*** Recorded data Section Begins ***
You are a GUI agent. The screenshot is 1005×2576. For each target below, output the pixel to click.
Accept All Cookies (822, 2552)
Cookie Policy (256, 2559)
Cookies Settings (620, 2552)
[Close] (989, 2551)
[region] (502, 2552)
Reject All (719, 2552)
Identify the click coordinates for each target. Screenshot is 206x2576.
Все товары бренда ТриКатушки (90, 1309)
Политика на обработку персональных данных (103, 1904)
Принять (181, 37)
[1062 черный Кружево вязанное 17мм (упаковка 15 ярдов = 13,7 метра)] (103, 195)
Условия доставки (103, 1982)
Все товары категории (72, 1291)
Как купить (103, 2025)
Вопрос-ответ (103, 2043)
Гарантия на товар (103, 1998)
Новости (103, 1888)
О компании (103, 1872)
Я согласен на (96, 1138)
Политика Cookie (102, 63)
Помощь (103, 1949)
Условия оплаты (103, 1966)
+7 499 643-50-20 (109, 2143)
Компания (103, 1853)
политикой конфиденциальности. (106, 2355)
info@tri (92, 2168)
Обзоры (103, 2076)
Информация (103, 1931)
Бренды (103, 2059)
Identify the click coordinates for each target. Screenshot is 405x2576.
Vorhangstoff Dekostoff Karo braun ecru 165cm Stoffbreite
*** Recorded data Section Ends ***
* _What the exercise asks_
Go through the data and count every line where the word "Cookies" appears. Give only that count.

* _Solved exercise_
2